- Work instruction
Each of the entries below is to be written out exactly, and the images skipped.

[Source data]

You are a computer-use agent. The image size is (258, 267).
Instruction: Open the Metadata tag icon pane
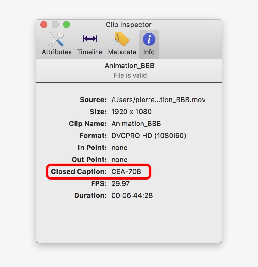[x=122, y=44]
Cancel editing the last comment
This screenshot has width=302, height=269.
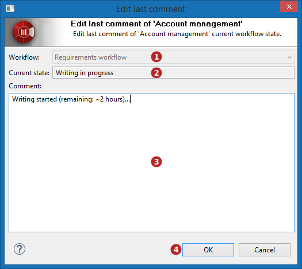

[/Source data]

- Answer section
You are a computer-use agent. The image size is (258, 267).
Instruction: Open the Metadata tag icon pane
[x=122, y=44]
Cancel editing the last comment
This screenshot has width=302, height=269.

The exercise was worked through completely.